▶ [Aim of the task]: Below are some records. Return exactly the lines from the one with "Task: Click the edit" to the one with "This screenshot has width=955, height=495.", and nothing else.

▶ [Material for this exercise]:

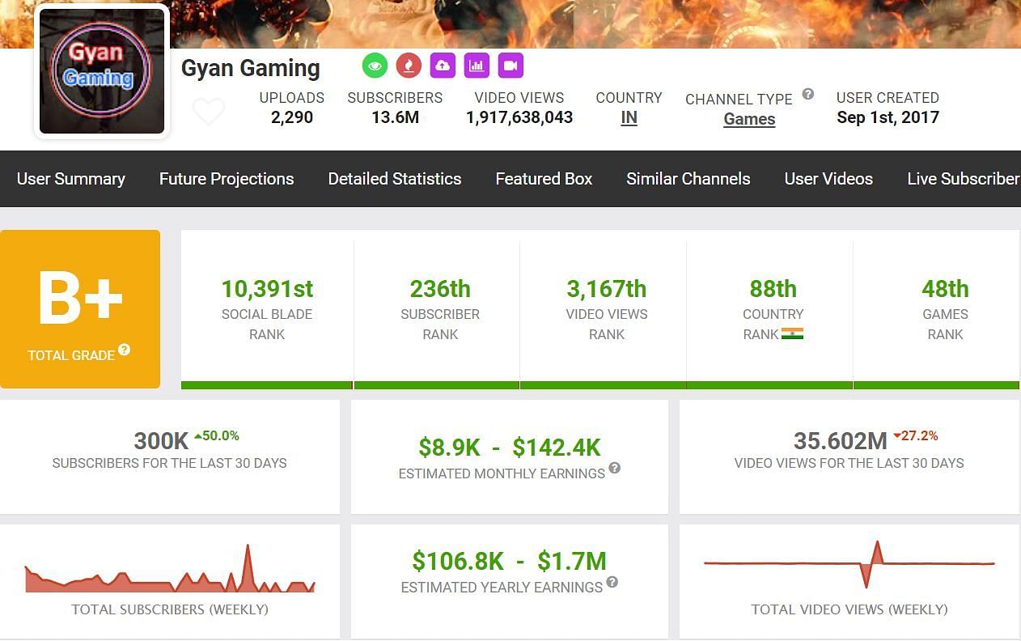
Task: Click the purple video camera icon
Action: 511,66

* * *

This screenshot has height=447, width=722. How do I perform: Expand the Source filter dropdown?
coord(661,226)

---

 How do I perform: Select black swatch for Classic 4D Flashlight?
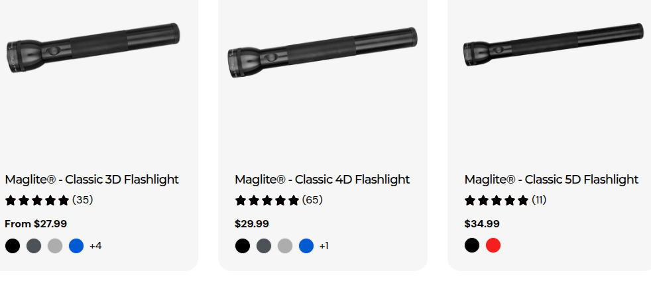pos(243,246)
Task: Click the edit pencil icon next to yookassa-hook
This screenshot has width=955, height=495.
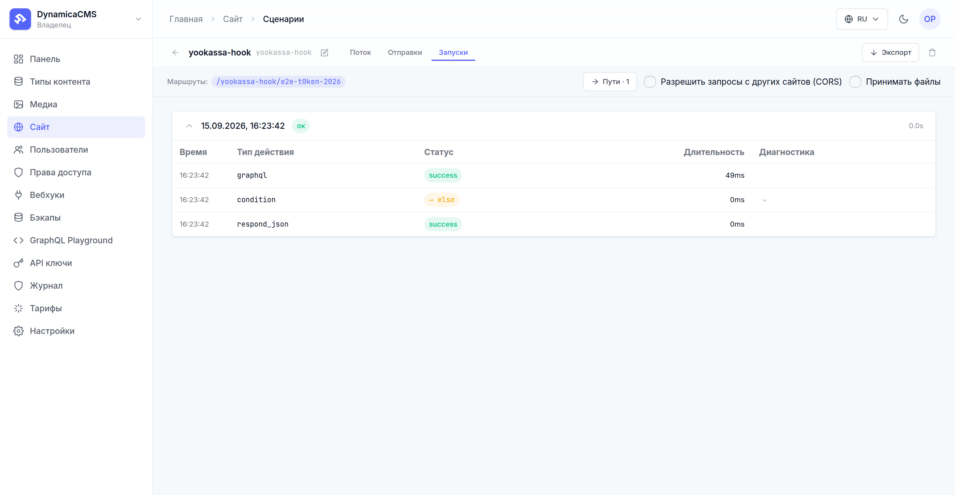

▶ [Response area]:
Task: Click the edit pencil icon next to yookassa-hook
This screenshot has width=955, height=495.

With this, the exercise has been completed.